What is Connecticut's wage damages framework?
Double damages are the DEFAULT remedy for wage underpayment under Conn. Gen. Stat. § 31-72. Public Act 15-86 (2015) shifted the burden: pre-2015, workers had to prove employer bad faith for double damages. Post-2015, employers must affirmatively prove a narrow 'good faith belief' defense to escape doubling.
What's the 'good faith belief' defense?
Connecticut courts interpret it narrowly. Ignorance, uncertainty, or honest mistake don't qualify. The defense requires documented active legal investigation, reasonable reliance on the investigation, and ongoing monitoring for changes. ZNC Law and other CT firms note the defense rarely succeeds.
What triggers double damages?
ANY wage underpayment: minimum wage shortfalls, unpaid OT, late final pay, missed PSL, tip credit failures, misclassification, commission shortfalls, miscalculated regular rate. The breadth makes the framework pervasive.
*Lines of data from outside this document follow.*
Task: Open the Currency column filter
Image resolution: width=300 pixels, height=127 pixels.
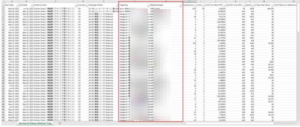Action: click(87, 5)
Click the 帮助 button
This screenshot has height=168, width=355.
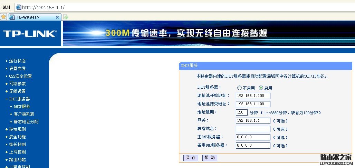tap(209, 158)
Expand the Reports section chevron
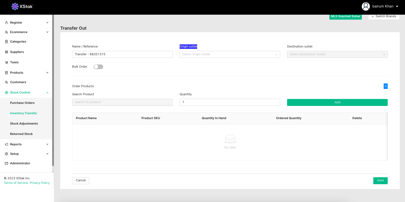Image resolution: width=405 pixels, height=202 pixels. click(x=47, y=144)
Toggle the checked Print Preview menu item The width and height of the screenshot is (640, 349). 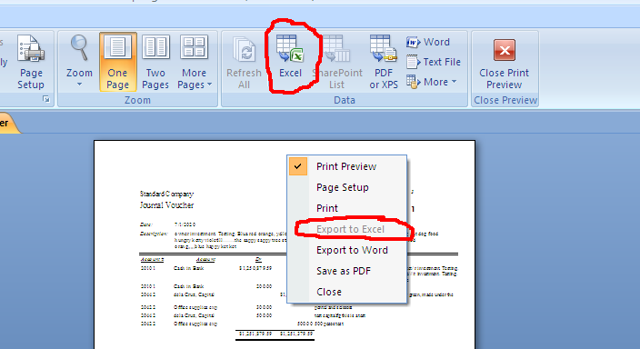[346, 166]
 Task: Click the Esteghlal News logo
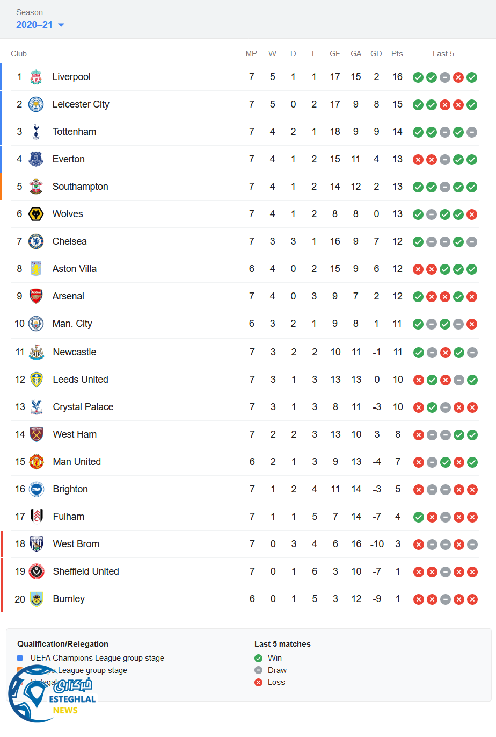51,695
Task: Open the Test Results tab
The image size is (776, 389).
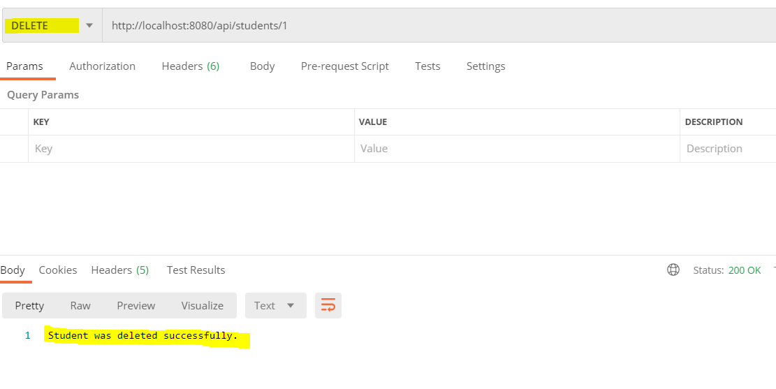Action: pos(196,270)
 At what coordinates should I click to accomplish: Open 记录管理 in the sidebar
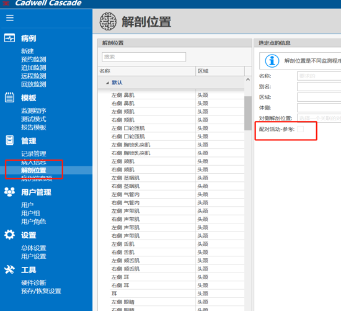(x=33, y=154)
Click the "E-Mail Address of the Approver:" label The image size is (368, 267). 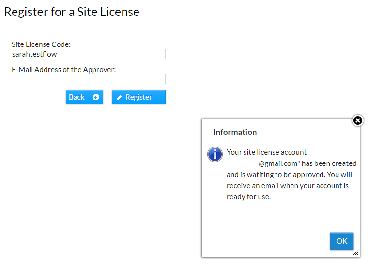tap(64, 69)
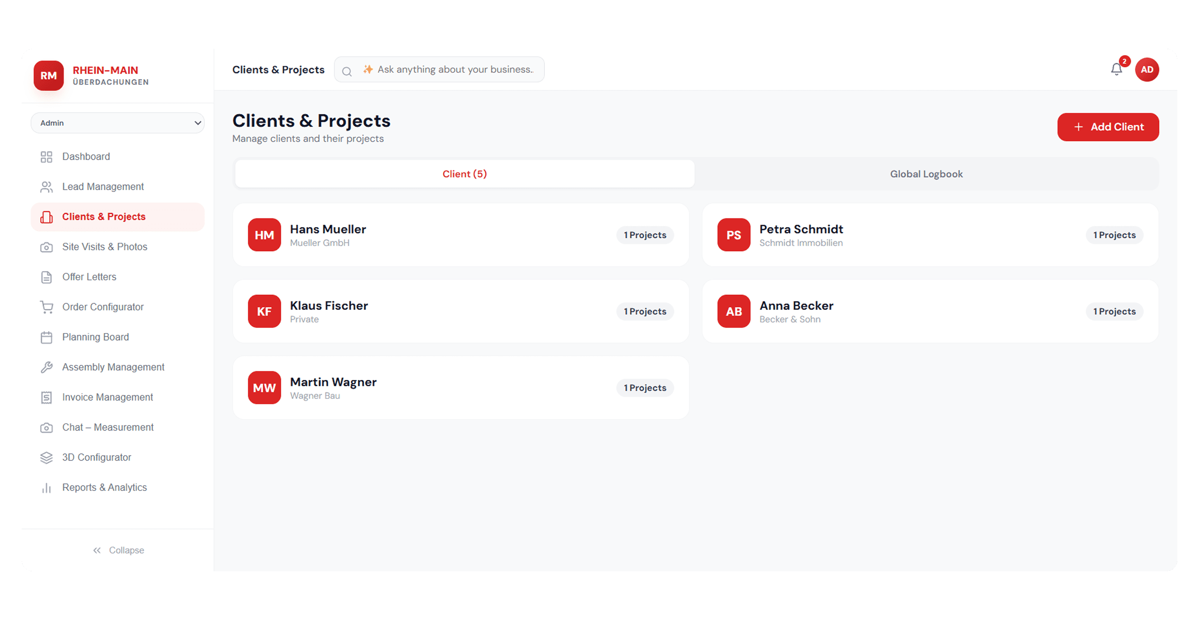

Are attorney fees included?
Yes — mandatory when the employee prevails. 'Reasonable attorney's fees as may be allowed by the court' and 'costs' are awarded in addition to double damages. The fee-shifting incentivizes plaintiffs' bar.
What about class actions?
CT courts certify wage classes routinely under § 31-72. Patterns affecting multiple workers create substantial aggregate exposure. CT plaintiffs' bar (Hayber McKenna, Madsen Prestley) builds practices around wage classes.
What's the statute of limitations?
2 years for unpaid wage claims; 3 years for willful violations. Recent settlement offers can toll the clock.